Choosing an electoral system
A report by the British Academy Policy Centre, prepared by Professor Simon Hix, Professor Ron Johnston FBA and Professor Iain McLean FBA with research assistance from Angela Cummine
Choosing an Electoral System (1.4MB pdf) identifies the characteristics of the variety of electoral systems used around the world, and discusses their implications for issues such as:
- voter turn-out;
- minority parties;
- party politics;
- and effective government.
Download the full report (1.4MB pdf)
What prior research shows
There is no deterministic relationship between the type of system and particular election outcomes (i.e. turnout level, likelihood of one party achieving a majority). There is also no perfect electoral system: any system used will involve a trade-off between the representativeness of Parliament and government accountability, and between the accountability of individual politicians and the cohesiveness of political parties.
Two key issues: Constituency magnitude and apportionment
The magnitude of constituencies (the number of MPs they elect) affects the quota a party wins and how many seats they get awarded – and has a crucial influence on election outcomes in virtually all electoral systems.

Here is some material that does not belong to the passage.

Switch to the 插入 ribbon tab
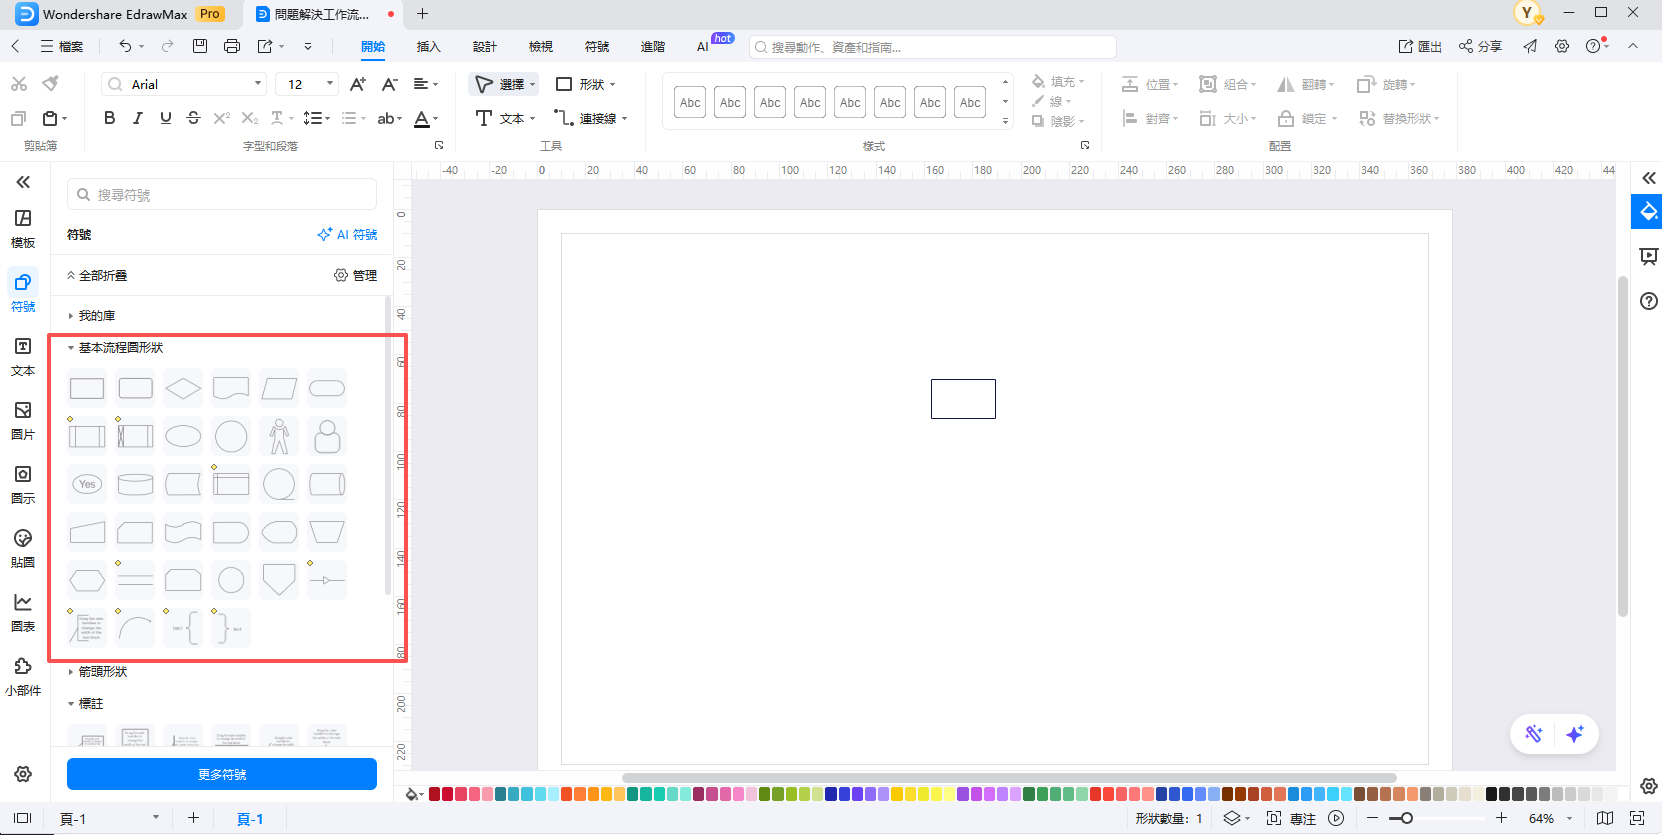 (x=428, y=47)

There are two parts to apportionment: the allocation of seats to a constituency and the allocation of seats to parties, based on their share of the vote. A number of different systems can be used for both.
Single-member constituency systems
These include First Past The Post (FPTP), Alternative Vote (AV) and Supplementary Vote (SV). None are likely to deliver a proportional outcome.
Multi-member constituency systems:
Closed-List PR, Open-List PR, and Single Transferable Vote
Of these, Closed-List and Open-List PR are often more proportional in outcome than STV.
Open-List PR and STV elections have more of a focus on particular candidates and their accountability, so electors tend to prefer these systems, while party leaders like Closed-List PR.
Mixed systems with both single- and multi-member constituencies
Two main types of system have been introduced: Mixed Member Proportional/Additional Member Systems (MMP/AMS) and Mixed Member Majoritarian (MMM).
Both have two components: the election of territorial representatives from single-member constituencies (using FPTP or AV); and a List sytsem for one or more multi-member constituencies.
In MMP/AMS the List contest compensates for any disproportionality in the single-member contests, while in MMM the two sets of results are simply added together to produce an overall result.
Conclusions: The UK as an Electoral Laboratory
FPTP is traditionally strong in electing a representative for a segment of national territory, but evidence suggests that STV or Open-List PR could be equally so.
Proportional representation is more likely to be achieved under Closed- and Open-List multi-member systems, as well as under some versions of MMP/AMS.
Open-List and STV provide voters with greater preferential voting within a party. It is clearly difficult to achieve a balance on all three fronts.
It is worth noting that PR systems will not necessarily bring in coalition governments, nor, if it did would these be unstable by nature. However, changing an electoral system means that forms of campaigning and policy formulation must change too, to target voters in different ways.
The report was launched at the British Academy on 10 March 2010.